> Prompt
Copy nothing but the lines below running from the line containing "You are a GUI" through the line containing "Screen dimensions: 1409x779", both end lines included.

> Source material
◇ ◇ ◇ ◇ ◇

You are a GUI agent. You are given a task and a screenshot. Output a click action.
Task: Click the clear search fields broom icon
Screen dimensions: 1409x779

◇ ◇ ◇ ◇ ◇

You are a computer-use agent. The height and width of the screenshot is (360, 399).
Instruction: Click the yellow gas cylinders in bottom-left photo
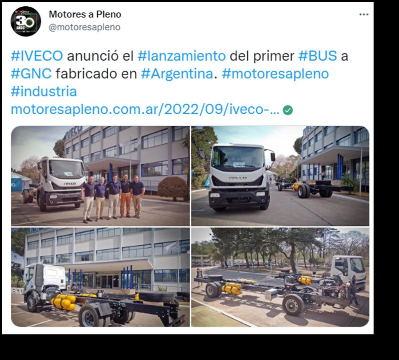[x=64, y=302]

◇ ◇ ◇ ◇ ◇

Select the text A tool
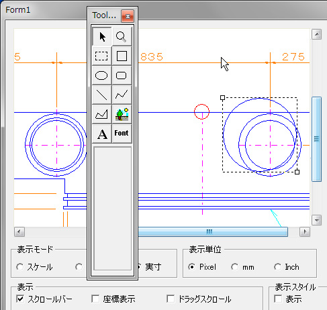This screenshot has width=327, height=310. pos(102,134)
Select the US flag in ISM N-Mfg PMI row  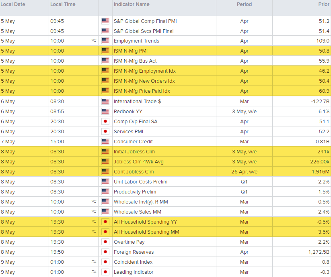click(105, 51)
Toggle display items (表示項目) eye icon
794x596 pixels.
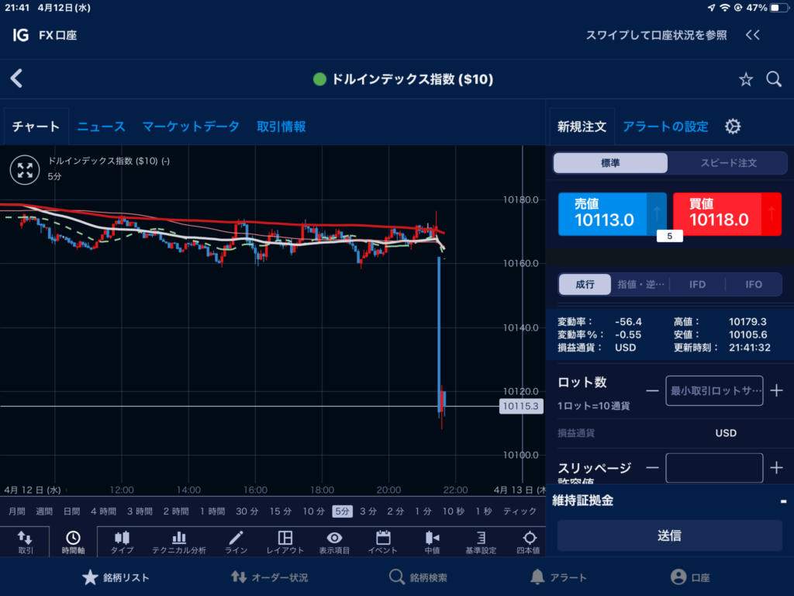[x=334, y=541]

◇ ◇ ◇ ◇ ◇

> Problem solution
You are a GUI agent. You are given a task and a screenshot. Output a click action.
Task: Click the clear search fields broom icon
Screen dimensions: 1409x779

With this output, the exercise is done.